Problem details. Please copy out each line of the entries in which "breadcrumb" appears.

(Source information begins)

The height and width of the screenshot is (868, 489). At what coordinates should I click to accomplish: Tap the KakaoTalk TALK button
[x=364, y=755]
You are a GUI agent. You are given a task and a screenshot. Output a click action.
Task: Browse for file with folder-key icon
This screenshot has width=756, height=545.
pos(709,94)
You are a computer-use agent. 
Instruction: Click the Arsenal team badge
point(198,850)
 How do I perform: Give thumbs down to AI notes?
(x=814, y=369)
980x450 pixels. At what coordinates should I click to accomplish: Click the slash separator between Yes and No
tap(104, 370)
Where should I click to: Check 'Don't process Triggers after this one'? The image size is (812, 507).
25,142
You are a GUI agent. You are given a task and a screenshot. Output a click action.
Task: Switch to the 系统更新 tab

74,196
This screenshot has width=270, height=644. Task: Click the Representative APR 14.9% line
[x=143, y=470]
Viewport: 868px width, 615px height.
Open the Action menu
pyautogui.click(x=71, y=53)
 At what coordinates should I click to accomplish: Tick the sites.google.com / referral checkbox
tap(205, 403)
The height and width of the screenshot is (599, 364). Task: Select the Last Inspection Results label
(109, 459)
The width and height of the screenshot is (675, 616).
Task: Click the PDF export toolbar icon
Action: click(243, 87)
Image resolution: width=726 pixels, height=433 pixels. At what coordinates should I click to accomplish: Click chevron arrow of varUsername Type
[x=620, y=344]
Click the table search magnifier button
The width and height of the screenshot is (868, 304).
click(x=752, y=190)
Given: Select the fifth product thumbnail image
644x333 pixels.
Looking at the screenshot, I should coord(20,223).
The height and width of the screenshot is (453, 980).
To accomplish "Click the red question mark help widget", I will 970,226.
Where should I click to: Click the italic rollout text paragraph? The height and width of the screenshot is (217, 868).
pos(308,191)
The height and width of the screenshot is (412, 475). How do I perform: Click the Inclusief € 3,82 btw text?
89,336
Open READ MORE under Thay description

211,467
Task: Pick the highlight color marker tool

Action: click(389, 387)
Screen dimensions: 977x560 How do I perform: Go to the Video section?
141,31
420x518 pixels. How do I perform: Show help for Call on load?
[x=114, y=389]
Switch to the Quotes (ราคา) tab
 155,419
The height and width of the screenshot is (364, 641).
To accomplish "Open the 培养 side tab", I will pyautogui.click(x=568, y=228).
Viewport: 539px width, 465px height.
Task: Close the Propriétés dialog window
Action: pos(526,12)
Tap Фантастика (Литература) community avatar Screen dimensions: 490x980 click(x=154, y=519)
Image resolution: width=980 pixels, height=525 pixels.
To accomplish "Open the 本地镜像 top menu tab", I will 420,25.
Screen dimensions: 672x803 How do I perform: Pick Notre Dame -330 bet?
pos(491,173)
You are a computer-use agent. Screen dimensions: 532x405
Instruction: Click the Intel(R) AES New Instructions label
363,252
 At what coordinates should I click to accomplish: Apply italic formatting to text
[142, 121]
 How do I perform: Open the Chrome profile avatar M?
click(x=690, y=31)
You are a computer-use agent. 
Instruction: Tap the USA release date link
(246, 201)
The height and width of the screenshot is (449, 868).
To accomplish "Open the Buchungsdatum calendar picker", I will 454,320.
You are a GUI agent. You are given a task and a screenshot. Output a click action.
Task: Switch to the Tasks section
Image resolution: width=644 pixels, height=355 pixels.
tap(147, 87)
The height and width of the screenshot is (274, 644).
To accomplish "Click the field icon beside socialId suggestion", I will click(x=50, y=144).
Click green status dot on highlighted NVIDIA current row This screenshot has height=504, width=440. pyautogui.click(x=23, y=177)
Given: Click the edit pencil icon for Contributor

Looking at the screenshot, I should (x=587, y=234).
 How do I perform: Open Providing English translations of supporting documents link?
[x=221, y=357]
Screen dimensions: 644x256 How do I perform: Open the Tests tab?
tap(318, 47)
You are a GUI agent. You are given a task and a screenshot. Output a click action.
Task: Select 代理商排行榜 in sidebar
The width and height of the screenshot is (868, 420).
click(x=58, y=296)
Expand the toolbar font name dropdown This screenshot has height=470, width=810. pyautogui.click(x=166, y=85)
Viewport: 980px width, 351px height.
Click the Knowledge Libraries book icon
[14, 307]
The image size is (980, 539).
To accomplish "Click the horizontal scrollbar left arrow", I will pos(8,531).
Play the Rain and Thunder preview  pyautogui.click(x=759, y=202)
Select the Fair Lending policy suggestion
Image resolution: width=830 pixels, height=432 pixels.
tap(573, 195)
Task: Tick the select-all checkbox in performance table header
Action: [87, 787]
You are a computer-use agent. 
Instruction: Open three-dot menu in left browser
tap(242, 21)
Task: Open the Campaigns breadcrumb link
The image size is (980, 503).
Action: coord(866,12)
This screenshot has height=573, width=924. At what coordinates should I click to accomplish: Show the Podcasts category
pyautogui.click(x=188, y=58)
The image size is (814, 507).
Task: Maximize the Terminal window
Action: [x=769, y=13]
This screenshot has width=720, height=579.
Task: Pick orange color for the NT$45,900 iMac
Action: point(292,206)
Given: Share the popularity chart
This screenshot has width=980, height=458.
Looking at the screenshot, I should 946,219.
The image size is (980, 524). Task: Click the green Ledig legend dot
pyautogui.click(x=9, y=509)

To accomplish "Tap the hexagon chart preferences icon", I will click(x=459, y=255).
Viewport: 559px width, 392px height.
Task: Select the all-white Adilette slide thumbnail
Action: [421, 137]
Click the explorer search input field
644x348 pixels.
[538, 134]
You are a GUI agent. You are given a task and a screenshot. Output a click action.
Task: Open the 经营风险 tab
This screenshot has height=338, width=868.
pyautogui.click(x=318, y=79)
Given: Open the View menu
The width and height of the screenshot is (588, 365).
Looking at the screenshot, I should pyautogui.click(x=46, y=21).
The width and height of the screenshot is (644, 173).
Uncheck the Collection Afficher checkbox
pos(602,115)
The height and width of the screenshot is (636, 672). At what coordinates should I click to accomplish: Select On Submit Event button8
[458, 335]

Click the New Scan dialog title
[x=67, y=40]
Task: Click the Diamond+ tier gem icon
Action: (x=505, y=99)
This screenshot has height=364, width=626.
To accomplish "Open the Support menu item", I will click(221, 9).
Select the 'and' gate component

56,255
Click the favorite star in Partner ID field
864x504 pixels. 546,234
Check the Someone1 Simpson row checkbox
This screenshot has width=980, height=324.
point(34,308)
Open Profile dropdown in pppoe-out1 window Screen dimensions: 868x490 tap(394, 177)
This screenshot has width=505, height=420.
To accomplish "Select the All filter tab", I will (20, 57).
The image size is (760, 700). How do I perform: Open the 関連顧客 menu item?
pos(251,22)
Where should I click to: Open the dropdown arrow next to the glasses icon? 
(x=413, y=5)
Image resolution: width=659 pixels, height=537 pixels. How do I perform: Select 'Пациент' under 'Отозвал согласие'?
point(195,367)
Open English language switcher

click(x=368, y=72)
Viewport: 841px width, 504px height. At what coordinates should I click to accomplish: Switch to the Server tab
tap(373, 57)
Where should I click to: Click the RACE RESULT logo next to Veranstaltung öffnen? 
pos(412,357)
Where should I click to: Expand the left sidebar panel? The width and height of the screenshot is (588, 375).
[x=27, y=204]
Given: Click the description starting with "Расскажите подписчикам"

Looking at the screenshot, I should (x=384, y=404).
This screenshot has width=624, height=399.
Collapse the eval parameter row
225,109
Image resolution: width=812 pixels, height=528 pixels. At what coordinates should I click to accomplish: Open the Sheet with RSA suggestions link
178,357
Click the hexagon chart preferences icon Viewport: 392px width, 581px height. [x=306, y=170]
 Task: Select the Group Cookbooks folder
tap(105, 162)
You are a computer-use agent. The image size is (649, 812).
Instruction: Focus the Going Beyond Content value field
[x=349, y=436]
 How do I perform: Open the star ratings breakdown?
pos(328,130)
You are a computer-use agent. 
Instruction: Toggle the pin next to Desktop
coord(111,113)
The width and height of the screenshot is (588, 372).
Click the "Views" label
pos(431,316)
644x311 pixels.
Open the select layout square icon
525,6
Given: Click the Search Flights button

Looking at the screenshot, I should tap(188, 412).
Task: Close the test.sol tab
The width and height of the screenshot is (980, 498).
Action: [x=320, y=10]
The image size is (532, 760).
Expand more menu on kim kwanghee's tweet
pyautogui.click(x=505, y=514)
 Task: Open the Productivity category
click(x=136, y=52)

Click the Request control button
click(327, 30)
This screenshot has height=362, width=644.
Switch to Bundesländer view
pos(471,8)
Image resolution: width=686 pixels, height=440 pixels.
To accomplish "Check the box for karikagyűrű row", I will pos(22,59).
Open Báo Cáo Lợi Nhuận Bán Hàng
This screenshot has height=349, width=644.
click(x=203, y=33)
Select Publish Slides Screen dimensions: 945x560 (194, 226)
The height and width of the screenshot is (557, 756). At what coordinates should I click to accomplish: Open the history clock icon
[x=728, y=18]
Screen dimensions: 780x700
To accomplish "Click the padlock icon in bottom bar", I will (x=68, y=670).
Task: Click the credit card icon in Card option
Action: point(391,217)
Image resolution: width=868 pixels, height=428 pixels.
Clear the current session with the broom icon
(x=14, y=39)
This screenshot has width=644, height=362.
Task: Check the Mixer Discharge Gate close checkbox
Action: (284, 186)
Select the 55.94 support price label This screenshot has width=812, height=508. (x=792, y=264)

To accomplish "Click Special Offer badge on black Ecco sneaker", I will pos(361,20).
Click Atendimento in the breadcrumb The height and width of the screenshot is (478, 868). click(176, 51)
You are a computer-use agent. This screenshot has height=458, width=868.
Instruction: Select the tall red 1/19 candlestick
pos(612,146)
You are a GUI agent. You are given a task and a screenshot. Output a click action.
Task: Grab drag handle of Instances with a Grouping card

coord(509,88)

(Source information ends)

Task result.
Task: Open the Campaigns breadcrumb link
Click Atendimento in the breadcrumb The height and width of the screenshot is (478, 868). click(176, 51)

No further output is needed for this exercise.